Our first indication that not everything is going to go as expected in Hårga is when the travelers are invited to watch a ritual called Ättestupa (“family cliff”). Pelle explains to us that when elders turn 72, they consider this to be the end of their Hårga life-cycle. The number 72 may have come from the time that it appears in the account of Uppsala I mentioned above (which Ari Aster most certainly must have read about), but it also may have been chosen because 7+2 = 9, one of the most significant and holy numbers in Germanic Spirituality. There are 9 worlds in Norse mythology, 9 is often used as a number that signifies a descent into the underworld, and it is significant to the god Óðinn: who hung on Yggdrasil for 9 days and 9 nights according to Hávamál.

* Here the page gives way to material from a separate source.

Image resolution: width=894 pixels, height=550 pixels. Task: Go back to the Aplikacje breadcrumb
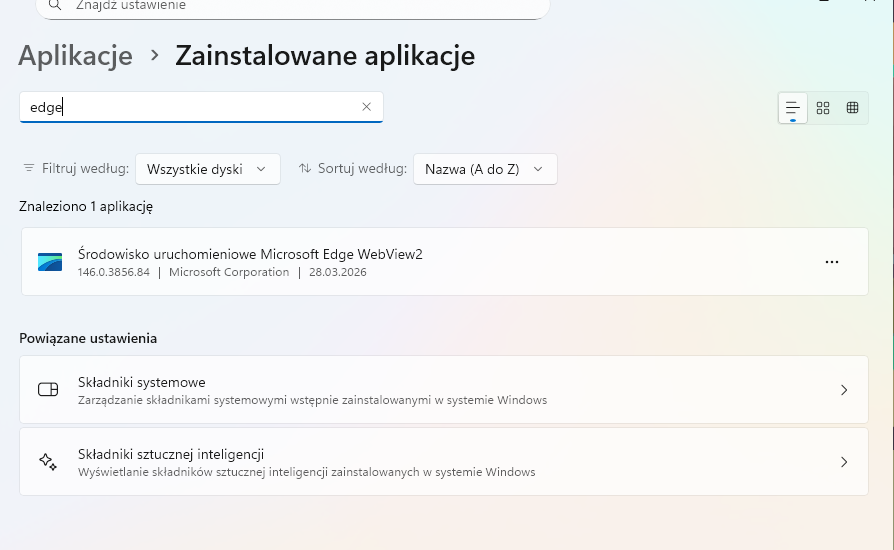76,56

Two 72-year-old elders are honored at a feast at the beginning of this ritual, with everyone seated at a table in the shape of the rune Othala (Óðal or Éþel) which translates to “Inherited Property” and carries connotations of homeland, tribe, and ancestry. This could indicate that the elders are preparing themselves to join the legion of the ancestors. The two elders, unlike the other celebrants in white, are wearing blue, and are carried away in two large chairs by eight celebrants also wearing blue and wearing wide brimmed hats. Blue seems to reoccur in the film as a color connected to death and sacrifice. The train of 8 assistants may be symbolic of the 8 legs of Óðinn’s magical horse Sleipnir: The only creature that can journey in and out of the 9 worlds at will and who can ride in and out of the underworld. The garb of the assistants is somewhat Óðinnic in nature, as Óðinn himself is often portrayed wearing grey and dark blue and wearing a broad brimmed hat. Aside from being a god of wisdom, Óðinn possesses many underworld elements to his nature, and as a god who chooses dead warriors to enter his hall Valhöll has been interpreted as a death deity in part.

The Elders are carried to the top of a tall cliff, where their hands are cut and their blood is wiped onto two Rune-stones. The Runes on the stones are the Younger Futhark rune Ýr (“yew”), Raido, and Perthro (also called Peorð and possibly meaning “game piece”) down the center. On either side of Raido is a second Raido on the left and Teiwaz (Týr or Tir, after the Germanic deity Týr or Tiw).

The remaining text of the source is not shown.